TASK STATEMENT:
The listing below should be printed again word for word, without any images.
-------------------------
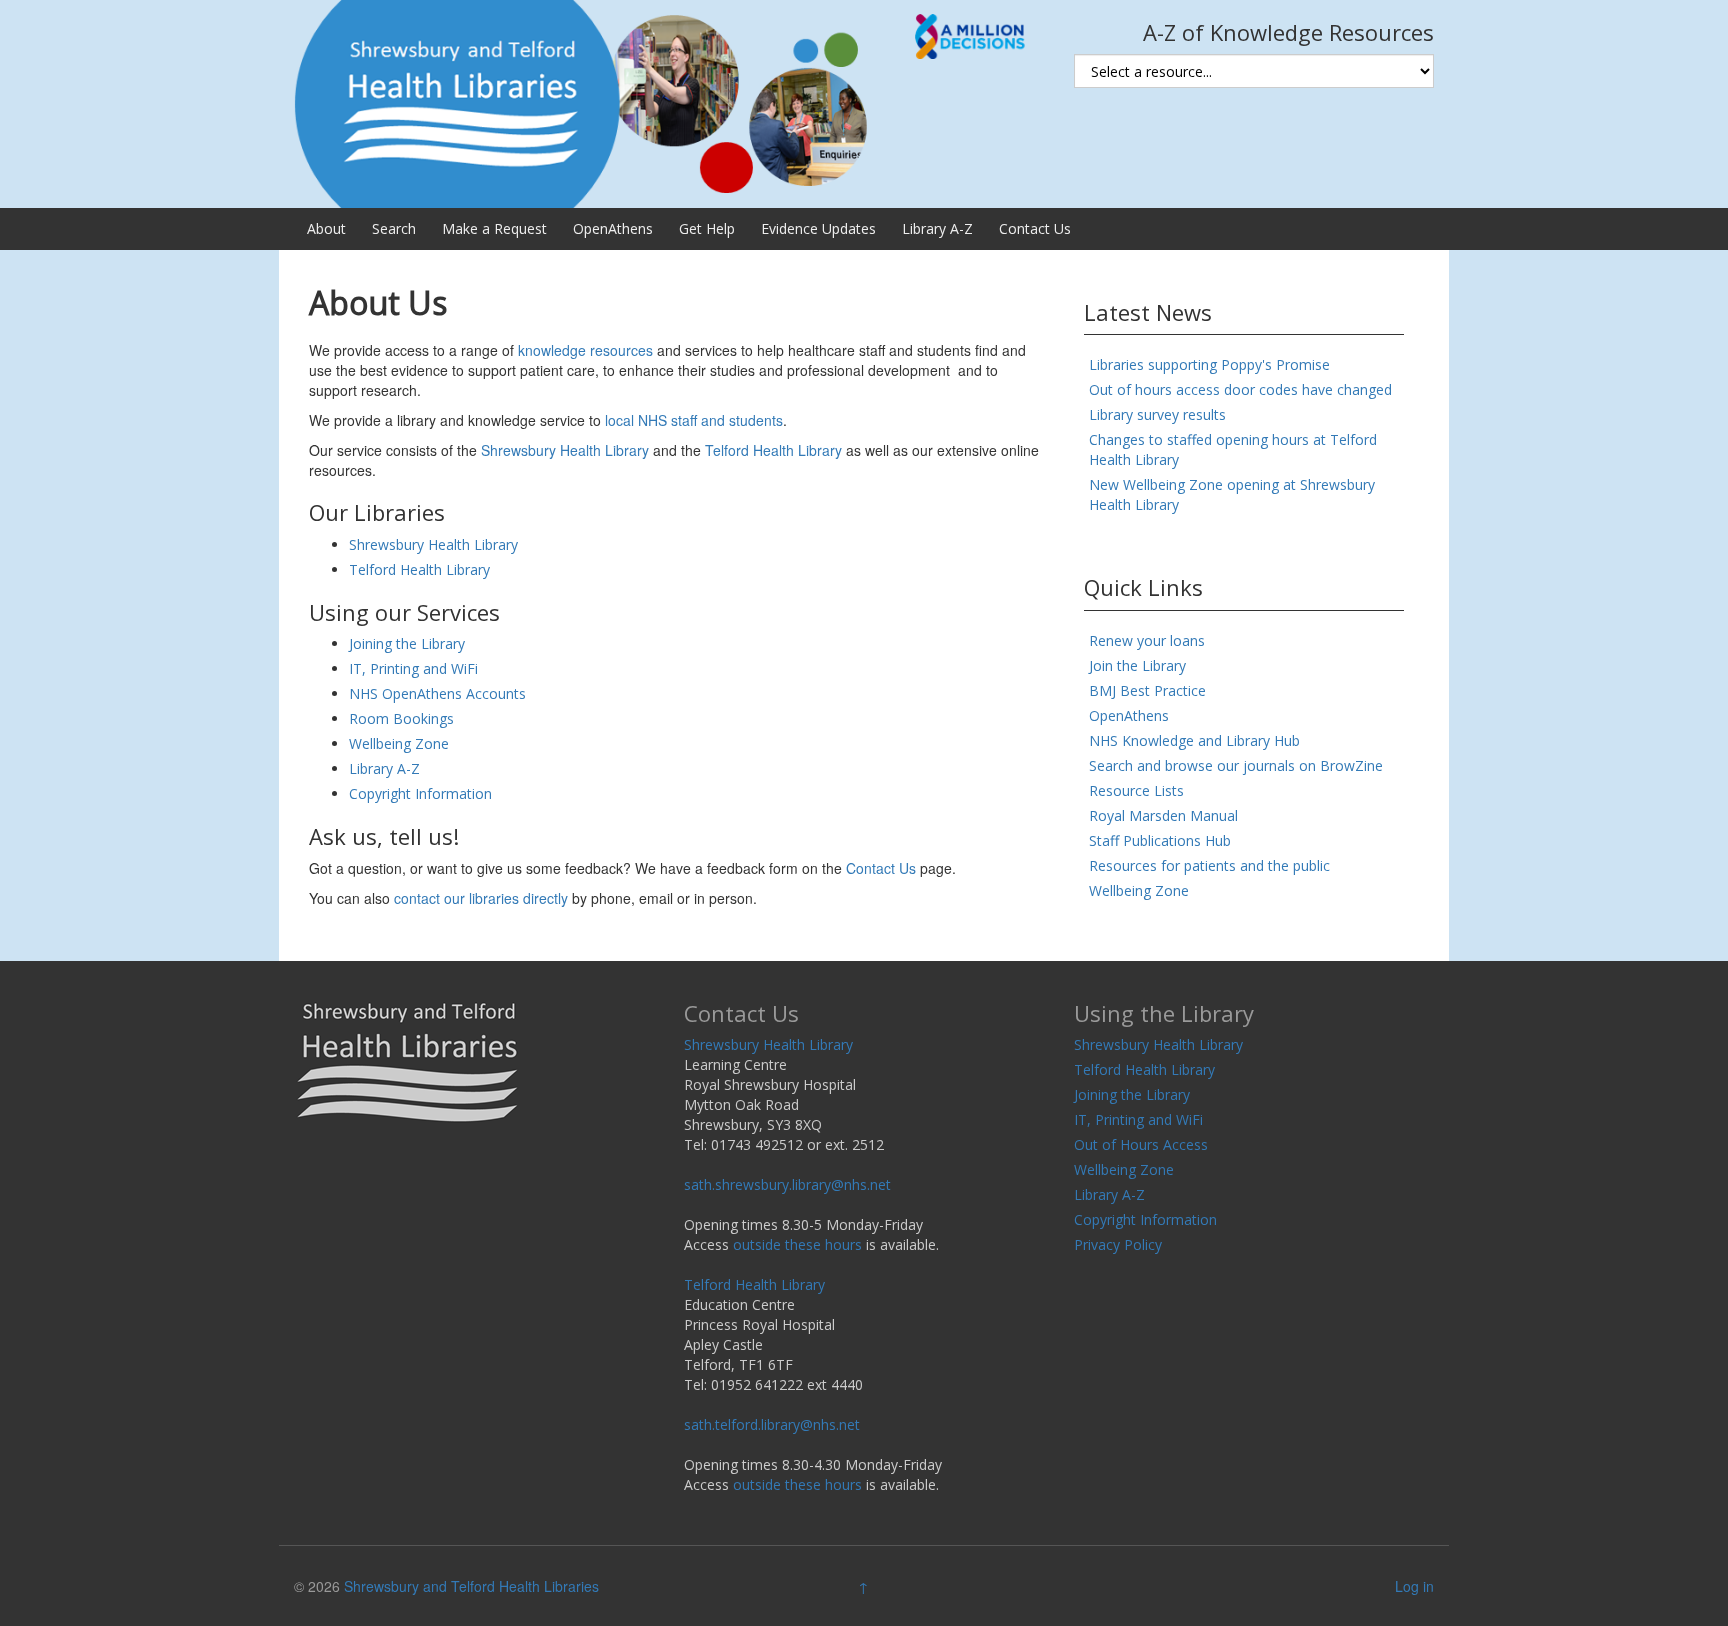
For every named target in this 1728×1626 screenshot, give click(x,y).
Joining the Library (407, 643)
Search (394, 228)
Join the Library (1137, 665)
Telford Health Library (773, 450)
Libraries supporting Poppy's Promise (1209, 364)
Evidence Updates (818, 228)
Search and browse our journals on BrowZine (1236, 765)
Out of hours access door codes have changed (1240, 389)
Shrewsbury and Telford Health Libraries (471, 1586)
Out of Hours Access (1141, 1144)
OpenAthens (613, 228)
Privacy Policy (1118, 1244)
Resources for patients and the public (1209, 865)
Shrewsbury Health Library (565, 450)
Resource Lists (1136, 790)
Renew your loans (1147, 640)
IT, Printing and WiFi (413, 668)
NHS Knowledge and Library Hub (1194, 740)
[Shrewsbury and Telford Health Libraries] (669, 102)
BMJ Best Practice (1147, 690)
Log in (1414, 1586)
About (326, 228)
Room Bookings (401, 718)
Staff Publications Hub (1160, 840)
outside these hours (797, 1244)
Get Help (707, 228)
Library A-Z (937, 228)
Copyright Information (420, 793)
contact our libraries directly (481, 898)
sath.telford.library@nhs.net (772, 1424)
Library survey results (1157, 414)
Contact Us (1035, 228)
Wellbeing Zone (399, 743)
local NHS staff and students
-------------------------
RESULT OF THE EXERCISE:
For every named target in this 1728×1626 screenshot, give click(x,y).
Joining the Library (407, 643)
Search (394, 228)
Join the Library (1137, 665)
Telford Health Library (773, 450)
Libraries supporting Poppy's Promise (1209, 364)
Evidence Updates (818, 228)
Search and browse our journals on BrowZine (1236, 765)
Out of hours access door codes have changed (1240, 389)
Shrewsbury and Telford Health Libraries (471, 1586)
Out of Hours Access (1141, 1144)
OpenAthens (613, 228)
Privacy Policy (1118, 1244)
Resources for patients and the public (1209, 865)
Shrewsbury Health Library (565, 450)
Resource Lists (1136, 790)
Renew your loans (1147, 640)
IT, Printing and WiFi (413, 668)
NHS Knowledge and Library Hub (1194, 740)
[Shrewsbury and Telford Health Libraries] (669, 102)
BMJ Best Practice (1147, 690)
Log in (1414, 1586)
About (326, 228)
Room Bookings (401, 718)
Staff Publications Hub (1160, 840)
outside these hours (797, 1244)
Get Help (707, 228)
Library A-Z (937, 228)
Copyright Information (420, 793)
contact our libraries directly (481, 898)
sath.telford.library@nhs.net (772, 1424)
Library survey results (1157, 414)
Contact Us (1035, 228)
Wellbeing Zone (399, 743)
local NHS staff and students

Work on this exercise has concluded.